**Records supplied:**
####

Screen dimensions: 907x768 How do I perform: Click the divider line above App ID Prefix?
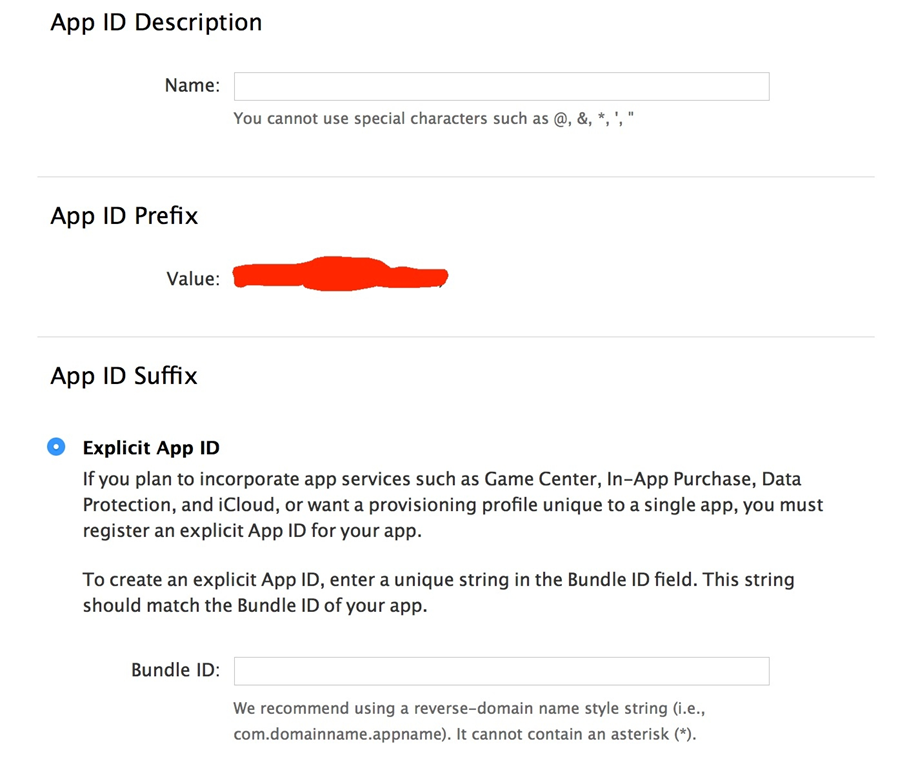tap(455, 177)
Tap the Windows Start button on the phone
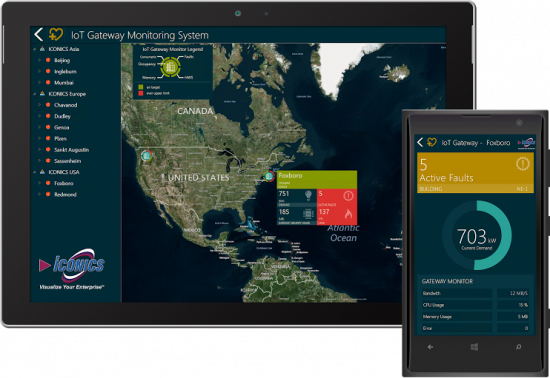This screenshot has height=378, width=550. (474, 347)
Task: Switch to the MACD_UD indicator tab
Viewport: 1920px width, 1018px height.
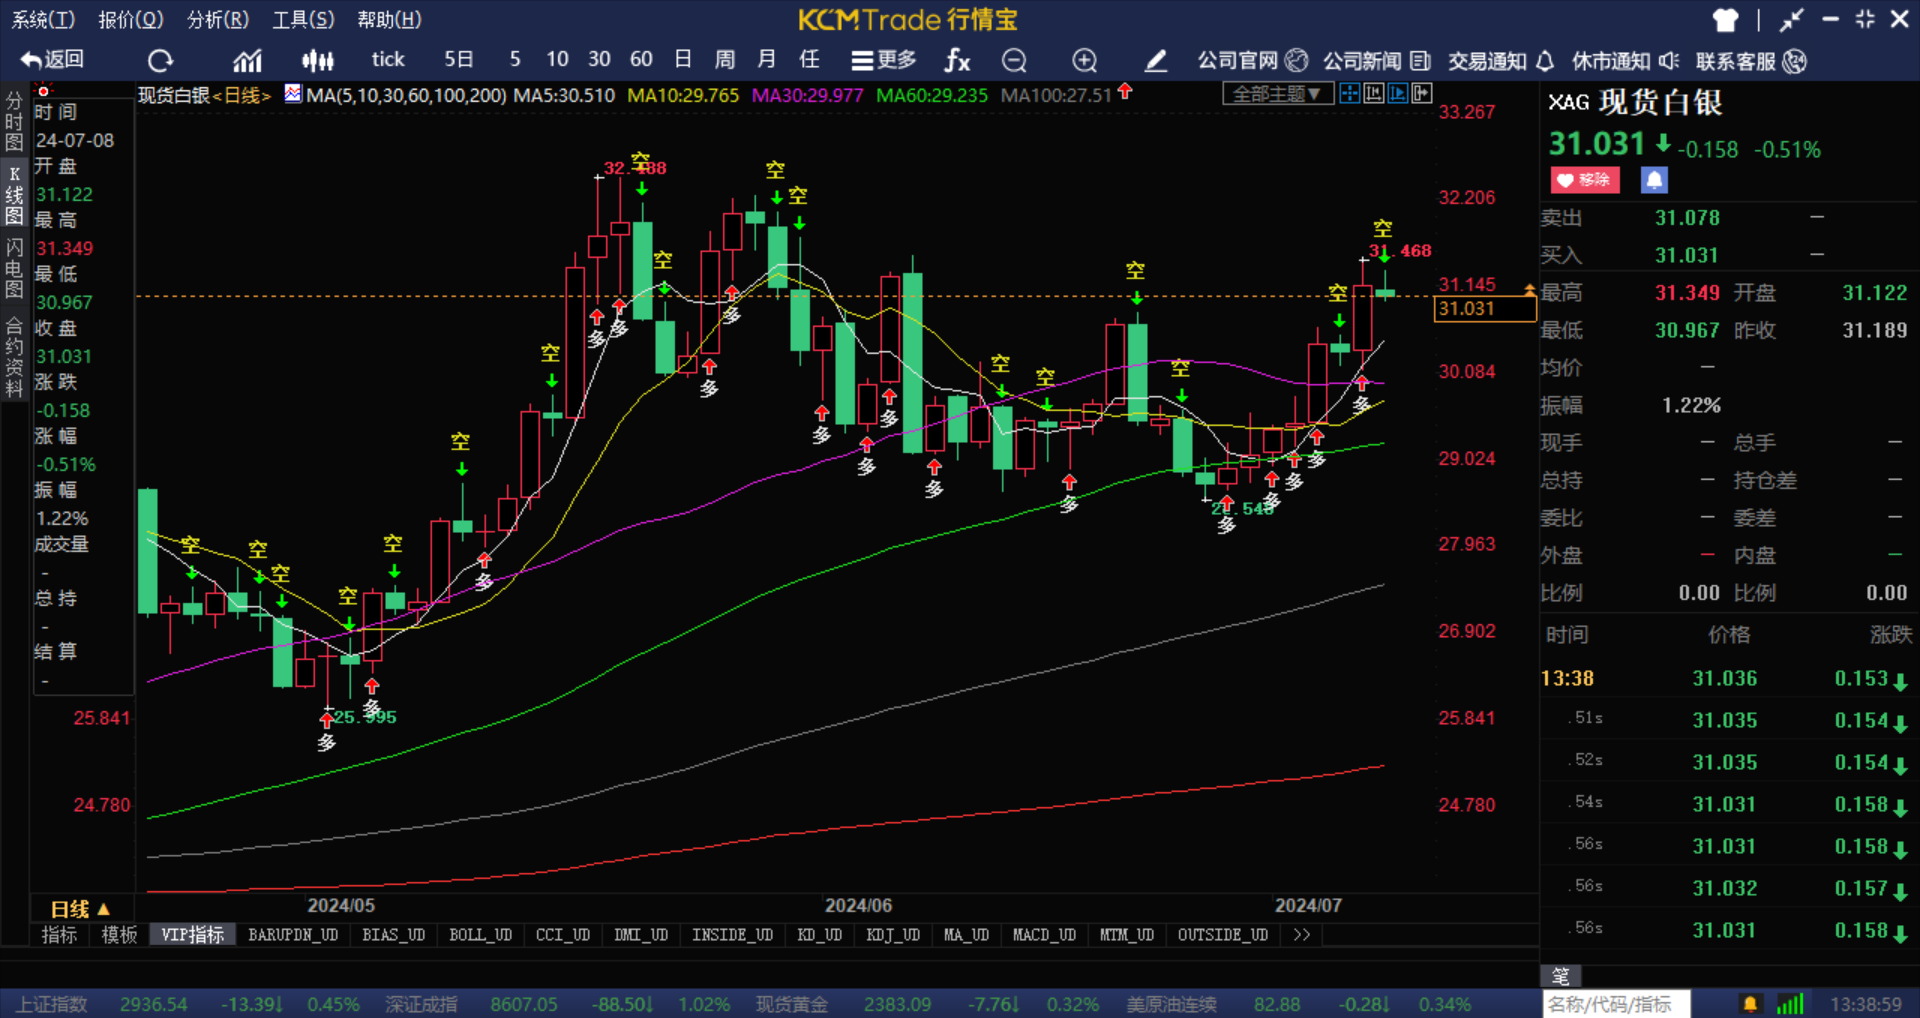Action: [x=1043, y=935]
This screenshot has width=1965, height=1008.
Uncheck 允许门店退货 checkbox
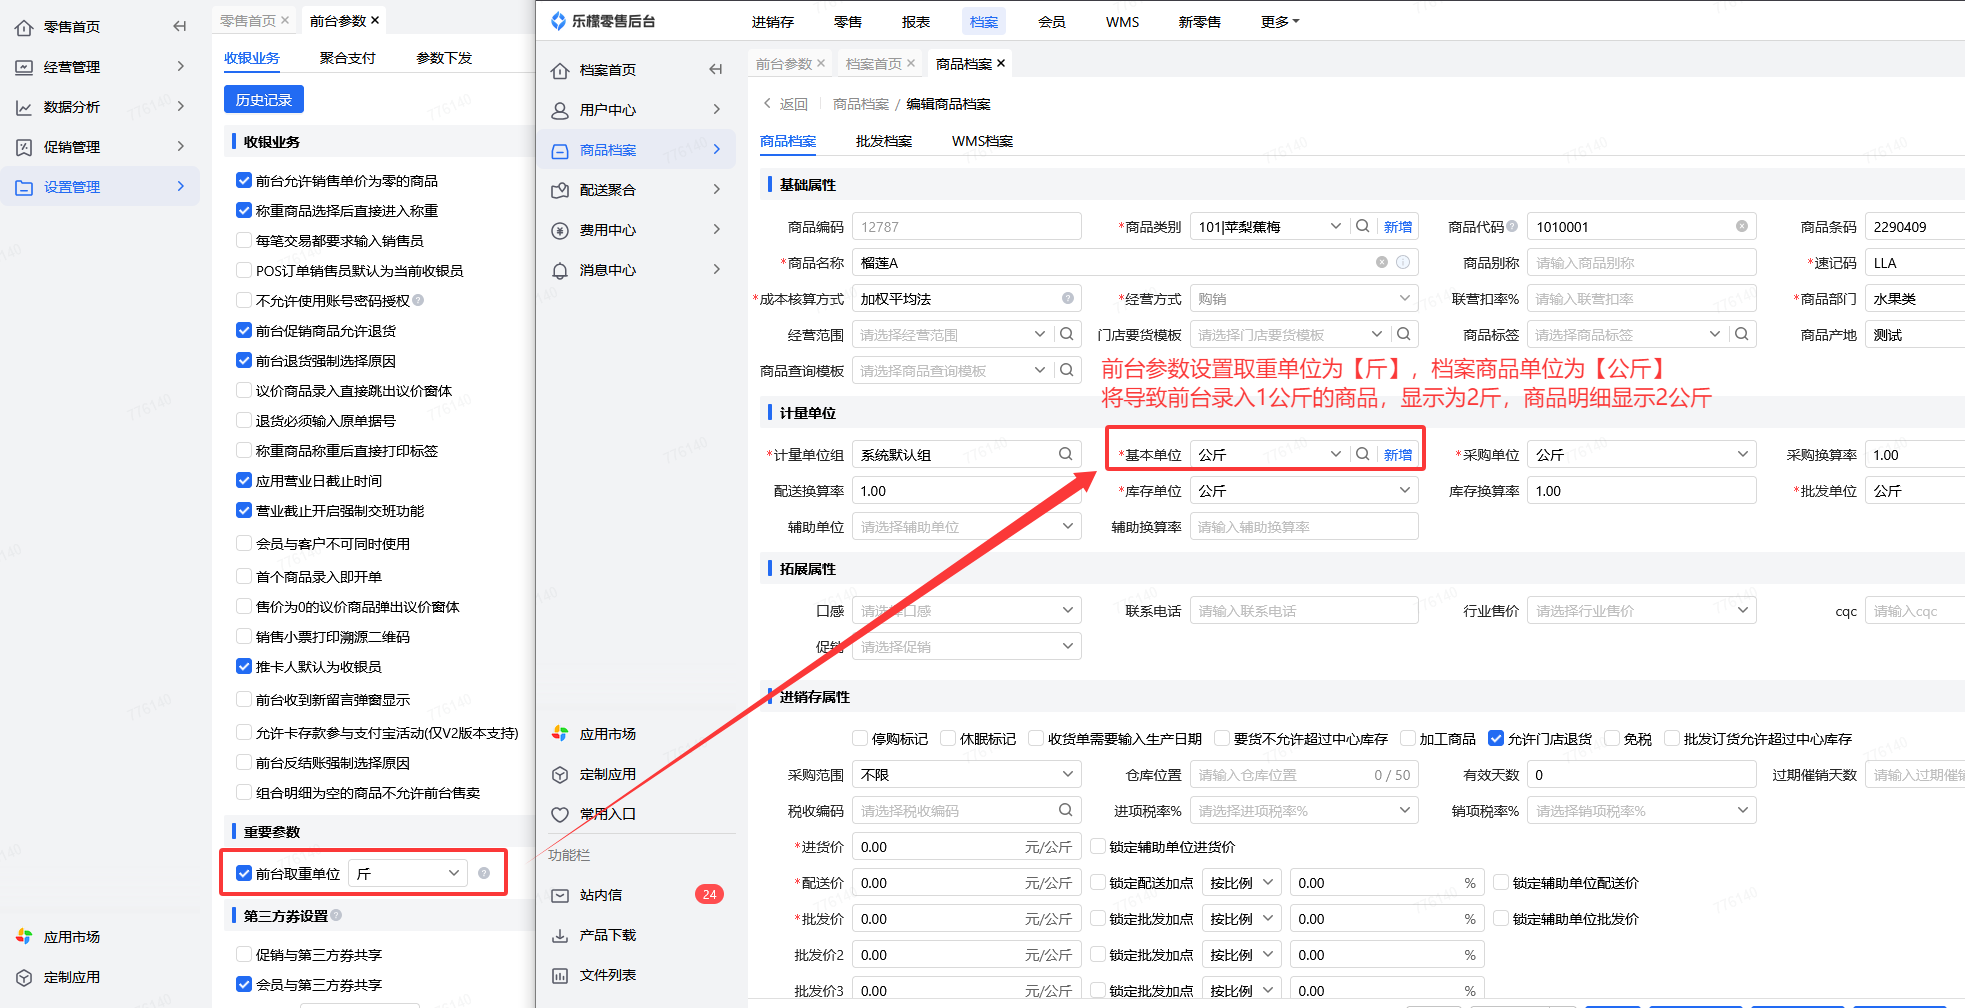1496,739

####

**Required work:**
Copy out exactly the lines from the one with "This screenshot has width=1965, height=1008." through the end of the listing, both ends included, omitting any picture.

**Reply:**
This screenshot has width=1965, height=1008.
Uncheck 允许门店退货 checkbox
1496,739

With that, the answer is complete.